Data listing:
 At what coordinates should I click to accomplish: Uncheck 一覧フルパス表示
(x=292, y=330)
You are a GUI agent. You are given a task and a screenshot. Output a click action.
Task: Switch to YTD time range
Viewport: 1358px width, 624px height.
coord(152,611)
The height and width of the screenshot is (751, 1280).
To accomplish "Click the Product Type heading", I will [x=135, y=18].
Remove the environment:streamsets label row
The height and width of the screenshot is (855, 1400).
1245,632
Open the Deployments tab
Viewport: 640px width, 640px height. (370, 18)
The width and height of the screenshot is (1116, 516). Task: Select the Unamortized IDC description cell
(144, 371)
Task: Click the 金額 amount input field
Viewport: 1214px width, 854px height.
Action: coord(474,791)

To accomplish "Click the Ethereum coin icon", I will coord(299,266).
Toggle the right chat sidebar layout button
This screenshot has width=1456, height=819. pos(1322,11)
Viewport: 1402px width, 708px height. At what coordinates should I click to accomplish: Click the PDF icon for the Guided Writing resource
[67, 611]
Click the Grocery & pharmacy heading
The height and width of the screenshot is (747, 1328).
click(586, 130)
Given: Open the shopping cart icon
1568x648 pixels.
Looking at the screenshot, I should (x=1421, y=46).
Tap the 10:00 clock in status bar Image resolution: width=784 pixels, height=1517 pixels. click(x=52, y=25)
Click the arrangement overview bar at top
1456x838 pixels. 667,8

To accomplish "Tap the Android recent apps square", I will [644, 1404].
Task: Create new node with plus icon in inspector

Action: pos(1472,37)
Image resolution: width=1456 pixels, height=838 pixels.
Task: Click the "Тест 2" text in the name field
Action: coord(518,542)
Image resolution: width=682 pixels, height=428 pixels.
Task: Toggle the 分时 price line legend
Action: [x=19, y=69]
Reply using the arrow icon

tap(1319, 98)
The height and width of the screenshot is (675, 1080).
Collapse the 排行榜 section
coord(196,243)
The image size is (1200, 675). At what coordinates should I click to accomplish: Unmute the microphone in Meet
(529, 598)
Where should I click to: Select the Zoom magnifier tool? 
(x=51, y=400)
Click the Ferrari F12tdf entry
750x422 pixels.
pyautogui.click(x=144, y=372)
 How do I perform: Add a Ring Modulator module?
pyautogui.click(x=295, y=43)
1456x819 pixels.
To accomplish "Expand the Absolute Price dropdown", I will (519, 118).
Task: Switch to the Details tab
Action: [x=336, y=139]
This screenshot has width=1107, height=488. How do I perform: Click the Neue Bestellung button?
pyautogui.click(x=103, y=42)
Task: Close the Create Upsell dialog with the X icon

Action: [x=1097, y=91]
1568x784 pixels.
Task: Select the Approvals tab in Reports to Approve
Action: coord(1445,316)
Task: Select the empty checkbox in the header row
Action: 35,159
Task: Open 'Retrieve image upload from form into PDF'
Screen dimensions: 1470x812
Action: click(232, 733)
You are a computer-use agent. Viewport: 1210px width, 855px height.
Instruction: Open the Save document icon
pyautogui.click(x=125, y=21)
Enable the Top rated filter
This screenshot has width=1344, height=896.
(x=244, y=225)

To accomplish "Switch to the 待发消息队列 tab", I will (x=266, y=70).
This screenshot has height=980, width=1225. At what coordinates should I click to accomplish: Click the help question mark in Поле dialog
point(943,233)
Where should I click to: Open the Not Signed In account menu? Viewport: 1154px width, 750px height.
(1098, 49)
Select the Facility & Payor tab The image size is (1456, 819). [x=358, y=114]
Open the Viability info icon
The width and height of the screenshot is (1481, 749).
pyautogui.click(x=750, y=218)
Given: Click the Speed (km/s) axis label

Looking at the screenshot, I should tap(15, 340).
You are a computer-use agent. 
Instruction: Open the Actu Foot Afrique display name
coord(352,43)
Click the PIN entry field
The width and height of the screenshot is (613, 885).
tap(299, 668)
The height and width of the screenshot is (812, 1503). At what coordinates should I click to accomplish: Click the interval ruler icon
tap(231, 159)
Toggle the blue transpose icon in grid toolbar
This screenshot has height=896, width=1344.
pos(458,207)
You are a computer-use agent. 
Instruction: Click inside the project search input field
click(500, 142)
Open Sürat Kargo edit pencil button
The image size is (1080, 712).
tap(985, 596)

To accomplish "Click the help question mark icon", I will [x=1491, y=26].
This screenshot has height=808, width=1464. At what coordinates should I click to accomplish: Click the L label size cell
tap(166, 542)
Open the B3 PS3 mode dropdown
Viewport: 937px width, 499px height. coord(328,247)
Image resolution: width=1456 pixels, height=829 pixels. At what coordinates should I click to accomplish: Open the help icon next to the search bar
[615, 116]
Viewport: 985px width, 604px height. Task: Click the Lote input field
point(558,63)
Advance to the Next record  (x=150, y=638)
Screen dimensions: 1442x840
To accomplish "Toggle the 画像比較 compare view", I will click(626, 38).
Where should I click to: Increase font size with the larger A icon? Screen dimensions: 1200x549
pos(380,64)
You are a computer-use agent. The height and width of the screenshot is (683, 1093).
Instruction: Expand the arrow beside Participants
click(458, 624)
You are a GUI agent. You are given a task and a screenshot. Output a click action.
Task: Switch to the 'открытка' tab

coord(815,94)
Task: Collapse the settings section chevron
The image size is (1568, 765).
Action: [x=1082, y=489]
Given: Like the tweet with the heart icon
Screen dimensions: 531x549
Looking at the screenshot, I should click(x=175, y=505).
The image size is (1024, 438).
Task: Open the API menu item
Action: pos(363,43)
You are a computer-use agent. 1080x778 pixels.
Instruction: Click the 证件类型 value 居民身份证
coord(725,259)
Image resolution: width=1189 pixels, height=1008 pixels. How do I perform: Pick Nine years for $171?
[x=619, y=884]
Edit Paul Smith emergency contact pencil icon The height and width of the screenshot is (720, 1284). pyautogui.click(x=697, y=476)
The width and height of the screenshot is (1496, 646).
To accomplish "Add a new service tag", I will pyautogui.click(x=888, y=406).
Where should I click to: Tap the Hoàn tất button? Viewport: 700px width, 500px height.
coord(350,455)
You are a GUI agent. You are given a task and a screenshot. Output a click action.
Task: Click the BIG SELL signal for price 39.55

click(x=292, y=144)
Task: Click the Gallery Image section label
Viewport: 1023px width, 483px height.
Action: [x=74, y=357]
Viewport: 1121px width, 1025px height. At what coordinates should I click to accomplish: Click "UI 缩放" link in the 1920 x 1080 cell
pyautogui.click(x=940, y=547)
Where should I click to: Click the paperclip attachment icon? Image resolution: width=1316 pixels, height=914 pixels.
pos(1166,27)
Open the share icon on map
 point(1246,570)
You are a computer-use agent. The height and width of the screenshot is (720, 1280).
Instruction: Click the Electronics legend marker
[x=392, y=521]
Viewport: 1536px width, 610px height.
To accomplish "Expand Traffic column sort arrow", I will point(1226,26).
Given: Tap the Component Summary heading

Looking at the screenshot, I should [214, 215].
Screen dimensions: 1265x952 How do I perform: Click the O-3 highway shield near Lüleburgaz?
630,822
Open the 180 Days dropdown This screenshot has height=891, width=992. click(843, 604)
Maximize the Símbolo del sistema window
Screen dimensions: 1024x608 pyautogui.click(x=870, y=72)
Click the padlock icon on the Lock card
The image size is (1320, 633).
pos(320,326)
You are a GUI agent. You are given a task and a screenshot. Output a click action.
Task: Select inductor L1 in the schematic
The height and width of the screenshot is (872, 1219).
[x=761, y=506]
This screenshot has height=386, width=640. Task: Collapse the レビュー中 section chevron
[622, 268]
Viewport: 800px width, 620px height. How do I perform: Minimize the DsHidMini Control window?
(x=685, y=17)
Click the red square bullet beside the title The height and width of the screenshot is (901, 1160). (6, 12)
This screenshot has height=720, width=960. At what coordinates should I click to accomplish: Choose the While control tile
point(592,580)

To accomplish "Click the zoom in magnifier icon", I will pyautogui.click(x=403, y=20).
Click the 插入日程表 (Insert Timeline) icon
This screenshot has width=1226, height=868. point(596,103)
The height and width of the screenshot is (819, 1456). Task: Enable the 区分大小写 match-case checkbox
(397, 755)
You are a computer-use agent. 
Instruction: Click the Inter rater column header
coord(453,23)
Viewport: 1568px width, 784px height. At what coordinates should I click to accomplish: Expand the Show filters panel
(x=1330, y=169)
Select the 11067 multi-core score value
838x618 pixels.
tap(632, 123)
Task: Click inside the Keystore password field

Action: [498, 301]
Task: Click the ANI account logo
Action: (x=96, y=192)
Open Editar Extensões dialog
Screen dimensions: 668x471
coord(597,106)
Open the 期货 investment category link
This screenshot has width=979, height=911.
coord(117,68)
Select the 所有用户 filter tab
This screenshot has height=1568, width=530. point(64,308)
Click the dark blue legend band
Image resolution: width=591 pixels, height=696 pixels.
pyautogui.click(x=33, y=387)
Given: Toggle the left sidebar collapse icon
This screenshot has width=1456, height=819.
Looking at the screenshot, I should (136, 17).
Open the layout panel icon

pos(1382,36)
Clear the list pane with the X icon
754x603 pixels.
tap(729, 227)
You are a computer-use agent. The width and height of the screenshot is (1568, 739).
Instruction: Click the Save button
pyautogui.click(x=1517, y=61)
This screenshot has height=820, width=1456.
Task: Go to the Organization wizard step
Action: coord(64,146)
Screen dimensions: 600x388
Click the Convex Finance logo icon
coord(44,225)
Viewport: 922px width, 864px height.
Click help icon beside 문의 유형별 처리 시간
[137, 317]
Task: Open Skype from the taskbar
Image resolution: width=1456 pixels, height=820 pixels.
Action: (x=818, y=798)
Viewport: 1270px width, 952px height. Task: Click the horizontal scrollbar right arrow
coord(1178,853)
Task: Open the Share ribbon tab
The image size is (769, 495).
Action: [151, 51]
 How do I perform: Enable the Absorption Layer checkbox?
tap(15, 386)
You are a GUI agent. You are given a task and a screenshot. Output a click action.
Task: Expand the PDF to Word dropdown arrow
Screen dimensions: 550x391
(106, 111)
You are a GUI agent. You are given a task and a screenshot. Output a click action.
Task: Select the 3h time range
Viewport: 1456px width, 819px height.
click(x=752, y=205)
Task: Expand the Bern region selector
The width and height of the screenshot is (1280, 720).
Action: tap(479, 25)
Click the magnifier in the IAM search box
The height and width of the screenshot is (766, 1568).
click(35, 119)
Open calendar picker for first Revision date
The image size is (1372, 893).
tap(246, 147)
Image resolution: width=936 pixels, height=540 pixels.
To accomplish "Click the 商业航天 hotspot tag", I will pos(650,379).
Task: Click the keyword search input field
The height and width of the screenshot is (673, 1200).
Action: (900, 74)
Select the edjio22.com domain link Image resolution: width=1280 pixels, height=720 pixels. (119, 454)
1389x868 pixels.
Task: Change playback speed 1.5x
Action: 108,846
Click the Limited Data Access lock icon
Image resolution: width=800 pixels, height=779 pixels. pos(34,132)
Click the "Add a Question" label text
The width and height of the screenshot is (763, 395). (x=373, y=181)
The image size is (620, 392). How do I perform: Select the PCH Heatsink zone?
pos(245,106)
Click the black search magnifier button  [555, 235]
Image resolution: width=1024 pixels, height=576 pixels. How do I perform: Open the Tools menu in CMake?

JOB » Write out again the lines starting with the one containing "Given: Like the tweet with the heart icon" and going on through the one containing "coord(725,259)", replacing "heart icon" with "heart button" and leaving everything else unchanged.

OUTPUT OF THE EXERCISE »
Given: Like the tweet with the heart button
Screen dimensions: 531x549
Looking at the screenshot, I should click(x=175, y=505).
The image size is (1024, 438).
Task: Open the API menu item
Action: pos(363,43)
You are a computer-use agent. 1080x778 pixels.
Instruction: Click the 证件类型 value 居民身份证
coord(725,259)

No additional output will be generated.